7. Public/private water supply systems within or adjacent to any building, structure or conveyance;

8. Sanitary or storm drainage facilities;

9. Steam heating systems;

10. Storage tanks incidental to the installation of related systems;

11. Venting systems; or

12. Water heaters.

These plumbing tradesmen may also install, maintain, extend or alter the following:

1. Liquid waste systems;

2. Sewerage systems;

3. Storm water systems; and

4. Water supply systems.

"Regulant" means an individual licensed as a tradesman, liquefied petroleum gas fitter, natural gas fitter provider or certified as a backflow prevention device worker, elevator mechanic, or water well systems provider.

"Reinstatement" means having a license or certification card restored to effectiveness after the expiration date has passed.

"Renewal" means continuing the effectiveness of a license or certification card for another period of time.

"Repair" means the reconstruction or renewal of any part of a backflow prevention device for the purpose of returning to service a currently installed device. This does not include the removal or replacement of a defective device by the installation of a rebuilt or new device.

"Supervisor" means the licensed master or journeyman tradesman who has the responsibility to ensure that the installation is in accordance with the applicable provisions of the Virginia Uniform Statewide Building Code, one of whom must be on the job site at all times during installation.

"Testing organization" means an independent testing organization whose main function is to develop and administer examinations.

"Trade" means any of the following: electrical, gas fitting, HVAC (heating, ventilation and air conditioning), liquefied petroleum gas fitting, natural gas fitting, plumbing, and divisions within them.

"Water distribution systems" include fire sprinkler systems, highway/heavy, HVAC, lawn irrigation systems, plumbing, or water purveyor work.

18VAC50-30-40. Evidence of ability and proficiency.

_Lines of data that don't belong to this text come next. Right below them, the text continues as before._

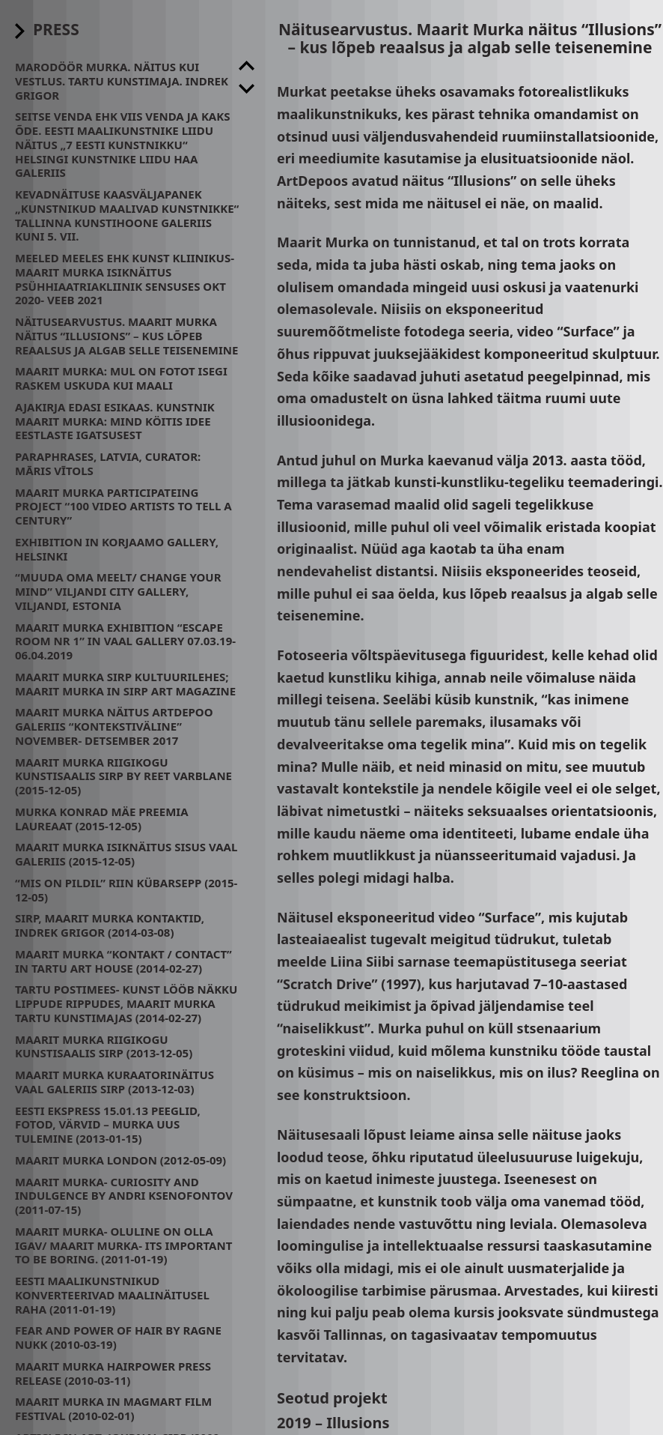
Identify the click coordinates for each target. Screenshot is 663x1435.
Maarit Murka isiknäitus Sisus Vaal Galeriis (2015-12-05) (126, 853)
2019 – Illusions (333, 1423)
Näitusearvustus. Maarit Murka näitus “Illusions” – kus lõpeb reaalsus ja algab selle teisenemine (126, 335)
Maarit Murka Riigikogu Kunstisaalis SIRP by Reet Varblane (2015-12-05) (123, 776)
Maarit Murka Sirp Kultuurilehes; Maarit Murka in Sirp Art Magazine (125, 683)
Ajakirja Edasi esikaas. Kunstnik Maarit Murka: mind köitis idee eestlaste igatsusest (115, 421)
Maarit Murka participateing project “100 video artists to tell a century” (123, 506)
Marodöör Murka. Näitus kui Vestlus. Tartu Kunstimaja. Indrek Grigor (121, 81)
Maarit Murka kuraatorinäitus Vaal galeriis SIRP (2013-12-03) (114, 1081)
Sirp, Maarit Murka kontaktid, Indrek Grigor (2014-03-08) (109, 925)
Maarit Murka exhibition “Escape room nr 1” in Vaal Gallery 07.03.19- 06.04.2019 (125, 641)
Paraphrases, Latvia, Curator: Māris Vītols (108, 463)
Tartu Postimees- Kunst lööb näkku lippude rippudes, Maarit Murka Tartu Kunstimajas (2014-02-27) (126, 1003)
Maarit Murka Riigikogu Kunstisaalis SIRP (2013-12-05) (103, 1046)
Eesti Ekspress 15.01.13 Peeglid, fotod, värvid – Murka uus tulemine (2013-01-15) (108, 1125)
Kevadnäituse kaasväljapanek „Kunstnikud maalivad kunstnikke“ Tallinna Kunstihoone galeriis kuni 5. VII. (127, 215)
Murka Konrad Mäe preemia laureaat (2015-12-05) (102, 818)
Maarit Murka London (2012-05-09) (120, 1159)
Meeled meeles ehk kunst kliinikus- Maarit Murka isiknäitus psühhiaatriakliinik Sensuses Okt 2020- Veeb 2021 (124, 278)
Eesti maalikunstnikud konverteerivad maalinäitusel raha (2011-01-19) (112, 1295)
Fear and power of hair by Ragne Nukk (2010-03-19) (118, 1337)
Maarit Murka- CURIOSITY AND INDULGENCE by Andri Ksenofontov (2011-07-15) (124, 1196)
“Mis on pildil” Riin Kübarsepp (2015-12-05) (126, 889)
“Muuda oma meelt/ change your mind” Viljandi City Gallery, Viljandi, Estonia (118, 591)
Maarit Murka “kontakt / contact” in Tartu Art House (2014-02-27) (123, 961)
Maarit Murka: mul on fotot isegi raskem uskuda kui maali (121, 378)
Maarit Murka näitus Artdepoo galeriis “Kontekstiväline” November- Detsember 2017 (114, 726)
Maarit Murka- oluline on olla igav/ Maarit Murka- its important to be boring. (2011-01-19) (123, 1245)
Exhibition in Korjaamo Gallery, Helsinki (117, 549)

A. Applicants for examination to be licensed as a journeyman shall furnish evidence that one of the following experience and education standards has been attained:

1. Four years of practical experience in the trade and 240 hours of formal vocational training in the trade. Experience in excess of four years may be substituted for formal vocational training at a ratio of one year of experience for 80 hours of formal training, but not to exceed 200 hours;

2. Four years of practical experience and 80 hours of vocational training for liquefied petroleum gas fitters and natural gas fitter providers except that no substitute experience will be allowed for liquefied petroleum gas and natural gas workers;

3. An associate degree or a certificate of completion from at least a two-year program in a tradesman-related field from an accredited community college or technical school as evidenced by a transcript from the educational institution and two years of practical experience in the trade for which licensure is desired;

4. A bachelor's degree received from an accredited college or university in an engineering curriculum related to the trade and one year of practical experience in the trade for which licensure is desired; or

5. On or after July 1, 1995, an applicant with 10 years of practical experience in the trade as verified by reference letters of experience from any of the following: building officials, building inspectors, current or former employers, contractors, engineers, architects or current or past clients attesting to the applicant's work in the trade, may be granted permission to sit for the journeyman's level examination without having to meet the educational requirements.

B. Applicants for examination to be licensed as a master shall furnish evidence that one of the following experience standards has been attained:

1. Evidence that they have one year of experience as a licensed journeyman; or

2. On or after July 1, 1995, an applicant with 10 years of practical experience in the trade, as verified by reference letters of experience from any of the following: building officials, building inspectors, current or former employers, contractors, engineers, architects or current or past clients, attesting to the applicant's work in the trade, may be granted permission to sit for the master's level examination without having to meet the educational requirements.

C. Individuals who have successfully passed the Class A contractors trade examination prior to January 1, 1991, administered by the Virginia Board for Contractors in a certified trade shall be deemed qualified as a master in that trade in accordance with this chapter.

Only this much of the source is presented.